De volgende vraag die voorligt is of de vervoerder alle redelijke maatregelen heeft getroffen om de vertraging van de passagier te voorkomen dan wel te beperken. Tussen de twee aansluitende vluchten was een overstaptijd van 80 minuten gepland. De vervoerder voert aan dat de minimale connectietijd in Istanbul 60 minuten bedraagt, hetgeen door de passagier wordt betwist. De passagier heeft hierbij aangegeven dat bij een internationaal-binnenlandse aansluiting een minimale overstaptijd van 75 minuten geldt. Ter onderbouwing heeft de passagier een screenshot uit het systeem van Lennoc gevoegd, alsmede verwijst de passagier naar de website connectionreview.com. De vervoerder heeft het voorgaande gemotiveerd weersproken. De vervoerder heeft hiertoe aangevoerd dat de passagier in 2018 naar de oude luchthaven vloog. De minimale overstaptijd op de oude luchthaven bedraagt 60 minuten en bovenop de minimale overstaptijd is een buffer van 20 minuten ingebouwd.
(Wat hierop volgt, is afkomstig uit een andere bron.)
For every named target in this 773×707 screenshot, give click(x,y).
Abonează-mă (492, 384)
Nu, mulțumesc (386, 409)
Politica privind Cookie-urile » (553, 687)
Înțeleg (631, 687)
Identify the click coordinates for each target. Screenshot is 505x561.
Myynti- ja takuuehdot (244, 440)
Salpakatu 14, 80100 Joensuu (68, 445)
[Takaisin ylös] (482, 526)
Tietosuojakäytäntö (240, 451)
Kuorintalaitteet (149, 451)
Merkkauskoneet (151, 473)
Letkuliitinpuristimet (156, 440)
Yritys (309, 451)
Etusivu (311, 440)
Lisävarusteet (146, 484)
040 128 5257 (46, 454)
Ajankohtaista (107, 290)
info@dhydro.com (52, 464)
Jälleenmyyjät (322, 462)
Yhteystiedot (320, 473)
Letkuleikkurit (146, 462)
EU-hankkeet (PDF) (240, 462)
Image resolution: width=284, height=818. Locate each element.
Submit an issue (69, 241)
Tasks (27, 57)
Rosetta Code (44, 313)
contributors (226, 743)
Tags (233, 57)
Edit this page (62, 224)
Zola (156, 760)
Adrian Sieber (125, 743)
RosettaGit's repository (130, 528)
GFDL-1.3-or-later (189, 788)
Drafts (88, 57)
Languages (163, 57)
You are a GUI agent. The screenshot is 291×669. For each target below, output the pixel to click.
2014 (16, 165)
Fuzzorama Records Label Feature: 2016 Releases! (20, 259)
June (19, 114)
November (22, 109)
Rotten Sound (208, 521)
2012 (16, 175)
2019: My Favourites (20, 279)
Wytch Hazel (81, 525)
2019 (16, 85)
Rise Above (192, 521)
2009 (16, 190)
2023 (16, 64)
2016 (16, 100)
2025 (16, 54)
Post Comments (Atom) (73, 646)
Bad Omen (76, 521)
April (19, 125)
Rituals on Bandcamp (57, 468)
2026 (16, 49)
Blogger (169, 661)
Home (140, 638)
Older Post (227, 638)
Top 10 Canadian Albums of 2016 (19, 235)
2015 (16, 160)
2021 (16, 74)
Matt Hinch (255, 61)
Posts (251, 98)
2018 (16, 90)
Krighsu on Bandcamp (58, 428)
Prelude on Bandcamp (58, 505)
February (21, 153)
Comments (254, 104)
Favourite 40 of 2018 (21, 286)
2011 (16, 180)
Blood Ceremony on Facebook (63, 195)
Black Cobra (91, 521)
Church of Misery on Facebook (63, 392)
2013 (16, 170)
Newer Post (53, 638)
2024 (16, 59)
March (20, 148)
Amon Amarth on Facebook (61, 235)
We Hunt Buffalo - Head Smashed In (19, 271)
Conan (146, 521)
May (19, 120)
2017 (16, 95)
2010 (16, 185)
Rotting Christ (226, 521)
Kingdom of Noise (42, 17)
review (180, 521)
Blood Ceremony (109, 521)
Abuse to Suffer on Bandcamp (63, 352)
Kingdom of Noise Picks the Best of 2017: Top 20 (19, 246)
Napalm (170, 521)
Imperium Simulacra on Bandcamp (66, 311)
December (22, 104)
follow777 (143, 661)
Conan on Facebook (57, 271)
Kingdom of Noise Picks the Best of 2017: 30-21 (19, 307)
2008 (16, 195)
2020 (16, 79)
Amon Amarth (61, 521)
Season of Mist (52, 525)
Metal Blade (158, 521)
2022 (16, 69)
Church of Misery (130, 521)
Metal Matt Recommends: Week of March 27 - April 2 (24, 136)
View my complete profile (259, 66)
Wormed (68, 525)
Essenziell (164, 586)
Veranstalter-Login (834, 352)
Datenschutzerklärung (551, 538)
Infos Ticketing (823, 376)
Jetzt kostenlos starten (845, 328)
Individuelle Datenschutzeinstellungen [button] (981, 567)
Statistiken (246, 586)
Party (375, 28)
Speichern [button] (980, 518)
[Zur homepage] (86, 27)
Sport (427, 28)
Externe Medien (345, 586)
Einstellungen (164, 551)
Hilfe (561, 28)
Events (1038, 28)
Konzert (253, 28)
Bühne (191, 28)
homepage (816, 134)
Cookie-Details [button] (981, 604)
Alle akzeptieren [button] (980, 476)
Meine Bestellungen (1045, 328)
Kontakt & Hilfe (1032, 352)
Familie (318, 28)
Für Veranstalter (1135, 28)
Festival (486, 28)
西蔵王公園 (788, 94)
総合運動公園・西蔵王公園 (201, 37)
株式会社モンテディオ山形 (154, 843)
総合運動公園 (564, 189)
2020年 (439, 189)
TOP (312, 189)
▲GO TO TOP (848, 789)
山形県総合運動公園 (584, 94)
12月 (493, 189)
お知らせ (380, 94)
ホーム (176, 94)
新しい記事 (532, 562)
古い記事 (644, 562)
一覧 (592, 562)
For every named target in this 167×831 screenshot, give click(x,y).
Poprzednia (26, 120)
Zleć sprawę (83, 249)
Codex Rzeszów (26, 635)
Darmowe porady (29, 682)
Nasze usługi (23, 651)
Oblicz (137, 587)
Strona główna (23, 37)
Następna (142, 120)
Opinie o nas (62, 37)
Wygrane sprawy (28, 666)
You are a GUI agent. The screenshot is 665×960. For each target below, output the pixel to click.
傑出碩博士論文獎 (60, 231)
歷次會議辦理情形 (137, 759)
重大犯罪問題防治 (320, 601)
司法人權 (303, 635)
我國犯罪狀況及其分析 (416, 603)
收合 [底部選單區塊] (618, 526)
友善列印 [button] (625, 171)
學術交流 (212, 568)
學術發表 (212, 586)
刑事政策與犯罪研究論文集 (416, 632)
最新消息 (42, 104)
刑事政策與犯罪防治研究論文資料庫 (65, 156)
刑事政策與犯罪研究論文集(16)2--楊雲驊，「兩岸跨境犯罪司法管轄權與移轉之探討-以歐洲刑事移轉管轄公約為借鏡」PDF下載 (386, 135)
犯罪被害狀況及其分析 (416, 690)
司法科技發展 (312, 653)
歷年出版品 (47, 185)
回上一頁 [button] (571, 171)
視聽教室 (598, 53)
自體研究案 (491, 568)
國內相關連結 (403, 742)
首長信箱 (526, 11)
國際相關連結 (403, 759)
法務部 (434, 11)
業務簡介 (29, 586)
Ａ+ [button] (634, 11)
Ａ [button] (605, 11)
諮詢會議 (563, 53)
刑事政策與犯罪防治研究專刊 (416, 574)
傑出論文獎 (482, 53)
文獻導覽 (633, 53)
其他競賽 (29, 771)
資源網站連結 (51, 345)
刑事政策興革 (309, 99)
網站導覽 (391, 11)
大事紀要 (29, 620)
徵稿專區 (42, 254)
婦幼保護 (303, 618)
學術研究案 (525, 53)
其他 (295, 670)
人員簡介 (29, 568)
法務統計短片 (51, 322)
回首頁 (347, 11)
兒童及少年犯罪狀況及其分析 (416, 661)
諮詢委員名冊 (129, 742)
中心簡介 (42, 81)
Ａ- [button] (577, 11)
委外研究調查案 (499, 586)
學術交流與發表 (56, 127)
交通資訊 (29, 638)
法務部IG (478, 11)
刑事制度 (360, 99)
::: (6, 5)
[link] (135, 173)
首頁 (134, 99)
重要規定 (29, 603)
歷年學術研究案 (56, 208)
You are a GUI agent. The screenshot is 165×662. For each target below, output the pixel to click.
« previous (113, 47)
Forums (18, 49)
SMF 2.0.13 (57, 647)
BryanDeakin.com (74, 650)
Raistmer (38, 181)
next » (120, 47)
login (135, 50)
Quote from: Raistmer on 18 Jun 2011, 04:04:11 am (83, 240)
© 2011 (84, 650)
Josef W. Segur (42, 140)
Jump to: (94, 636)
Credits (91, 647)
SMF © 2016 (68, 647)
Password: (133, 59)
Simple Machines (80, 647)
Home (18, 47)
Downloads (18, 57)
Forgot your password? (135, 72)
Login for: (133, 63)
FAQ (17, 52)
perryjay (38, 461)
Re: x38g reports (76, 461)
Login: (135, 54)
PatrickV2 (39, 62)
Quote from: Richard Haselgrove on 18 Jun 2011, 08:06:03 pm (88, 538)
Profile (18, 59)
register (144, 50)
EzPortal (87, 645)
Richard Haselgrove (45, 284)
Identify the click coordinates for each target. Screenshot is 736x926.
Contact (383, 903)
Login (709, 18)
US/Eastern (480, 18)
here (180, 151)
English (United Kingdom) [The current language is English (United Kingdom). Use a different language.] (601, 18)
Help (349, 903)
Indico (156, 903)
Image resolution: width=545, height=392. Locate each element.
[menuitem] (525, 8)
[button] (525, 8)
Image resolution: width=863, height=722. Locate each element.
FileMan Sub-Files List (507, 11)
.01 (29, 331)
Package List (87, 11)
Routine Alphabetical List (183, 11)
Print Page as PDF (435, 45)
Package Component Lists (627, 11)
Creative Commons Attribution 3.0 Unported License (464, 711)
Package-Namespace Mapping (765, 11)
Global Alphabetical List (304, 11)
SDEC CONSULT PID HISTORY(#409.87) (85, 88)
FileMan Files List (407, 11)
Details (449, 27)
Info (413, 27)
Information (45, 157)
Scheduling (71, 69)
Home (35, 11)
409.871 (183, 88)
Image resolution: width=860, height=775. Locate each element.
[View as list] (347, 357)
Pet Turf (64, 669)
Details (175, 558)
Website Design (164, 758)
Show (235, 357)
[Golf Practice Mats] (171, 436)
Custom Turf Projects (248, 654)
De kantonrechter acht een buffer van 20 minuten als voldoende. Dit neemt niet weg, los van het geschil welke minimale overstaptijd geldt, dat de passagier te Istanbul Airport een aankomstvertraging van 30 minuten had en dat hij de aansluitende vlucht niet meer had kunnen halen. De vervoerder heeft de passagier omgeboekt naar een andere vlucht. De passagier heeft in dit verband niets gesteld. In de gegeven omstandigheden kon er naar oordeel van de kantonrechter niet meer van de vervoerder worden verwacht. De vordering van de passagier tot betaling van compensatie wegens vertraging van de vlucht zal worden afgewezen.
5.8.
De proceskosten komt voor rekening van de passagier, omdat hij ongelijk krijgt.

6.De beslissing

De kantonrechter:
6.1.
wijst de vordering af;
6.2.
veroordeelt de passagier tot betaling van de proceskosten, die tot en met vandaag voor de vervoerder worden vastgesteld op een bedrag van € 150,00 aan salaris van de gemachtigde van de vervoerder.
6.3.
verklaart dit vonnis, voor wat betreft de proceskostenveroordeling, uitvoerbaar bij voorraad.
Dit vonnis is gewezen door mr. S.N. Schipper, kantonrechter en is uitgesproken op de openbare terechtzitting van bovengenoemde datum in aanwezigheid van de griffier.